Ángelus del sábado 1 de noviembre de 1980

Autor: Juan Pablo II

JUAN PABLO II

ÁNGELUS

Sábado 1 de noviembre de 1980
Solemnidad de Todos los Santos

1. "Creo en un solo Dios"... Así comienza la profesión de nuestra fe, el "símbolo apostólico", que termina con las palabras: "Creo en la resurrección de los muertos y en la vida eterna".

Cuando hoy, y también mañana, visitemos los diversos lugares en que descansan los difuntos, tratemos de tener ante los ojos el primero y el último artículo del Credo. Entre ellos existe un vínculo estrechísimo e indisoluble: la lógica más profunda de la fe.

El mundo, en el que vivimos, en el que venimos a la luz y en el que morimos, no tiene en sí mismo la vida eterna, ni siquiera es capaz de dársela al hombre. La vida eterna está solamente en Dios y viene de Dios. Esa vida eterna es una perspectiva del hombre solamente en el mundo que tiene su comienzo en Dios. Este es precisamente el mundo "creado" del que habla el símbolo apostólico desde las primeras palabras: "Creo en Dios Padre todopoderoso, Creador del cielo y de la tierra...".

Este día y el 2 de noviembre suscitan en nosotros una particular necesidad de reflexión. Secundémosla, dejándonos guiar, hasta el fin, por la lógica de la fe, siguiendo desde el principio hasta el fin nuestro "Credo".

2. Creo en Dios, Padre todopoderoso... Hace una semana, concluyó sus laboriosas reflexiones el Sínodo de los Obispos, reunido en la asamblea dedicada a la misión de la familia cristiana en el mundo contemporáneo. Será preciso volver todavía, y más de una vez, a los trabajos de ese Sínodo, a sus conclusiones y "proposiciones" finales.

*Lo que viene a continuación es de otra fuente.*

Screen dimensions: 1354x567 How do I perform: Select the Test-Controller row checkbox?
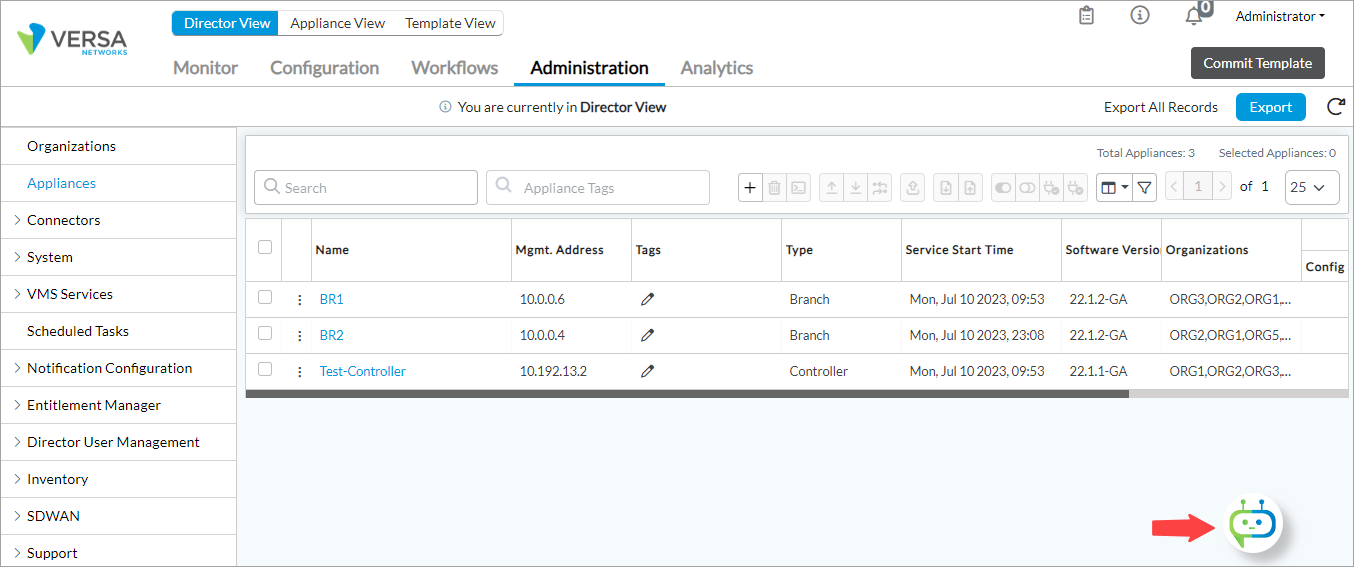(x=265, y=369)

Hoy, día de Todos los Santos, pensemos particularmente que todos aquellos, a los que nosotros veneramos tan solemnemente, el 1 de noviembre, deben el comienzo de su vida en esta tierra a la familia. Que ellos fueron hijos de sus padres y de sus madres. Que fueron hermanos de sus hermanas y hermanas de sus hermanos. Que frecuentemente ellos mismos, a su vez, fueron padres y madres de familia. La vocación divina a la santidad, que Cristo nos ha traído en el Espíritu Santo, pasa a través de la familia: a través de tantas familias en las diversas naciones, continentes y razas; se trata de una vocación dirigida a todas las familias y a cada una en particular.

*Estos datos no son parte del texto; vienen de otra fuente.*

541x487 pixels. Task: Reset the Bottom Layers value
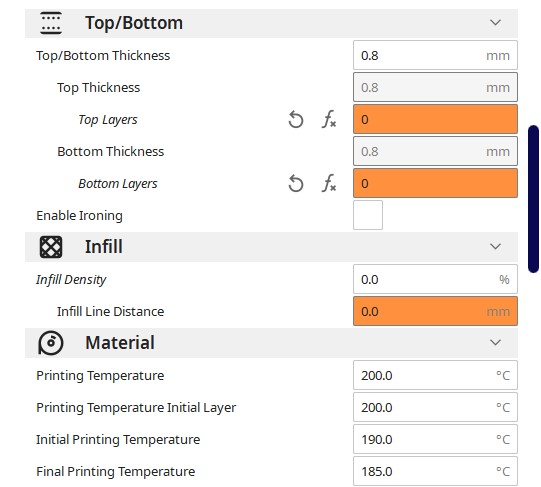(x=296, y=184)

En la solemnidad de Todos los Santos veneramos el fruto definitivo de la vocación común a la santidad, que ha pasado a través de tantas familias en la tierra. Y he aquí que, juntamente con la realización de esta vocación, juntamente con la respuesta a los múltiples dones de la gracia de Dios, ha crecido y crece constantemente en el reino del siglo venidero una gran Familia Divina. En esta Familia se revela, hasta el fin, la Paternidad de Dios, que nosotros profesamos aquí, en la tierra, diciendo: Creo en Dios, Padre todopoderoso. Esta Familia en el reino del siglo que ha de venir, es conducida al Padre por Jesucristo, Hijo de Dios, en el Espíritu Santo. Esta Familia vive de la plenitud divina de la verdad y del amor, gozando eternamente de la íntima unión con Dios en el misterio de la comunión de los santos.

San Juan escribe: "Carísimos, ahora somos hijos de Dios, aunque aún no se ha manifestado lo que hemos de ser. Sabemos que cuando aparezca seremos semejantes a Él, porque le veremos tal cual es" (1 Jn 3, 2).

3. En la solemnidad de Todos los Santos, meditando sobre estos grandes misterios divinos, quiero dar gracias también, juntamente con vosotros, al Señor por el don inestimable del sacramento del sacerdocio, que recibí, hace 34 años, de manos del cardenal Adam Stefan Sapieha, en aquel tiempo metropolitano de Cracovia.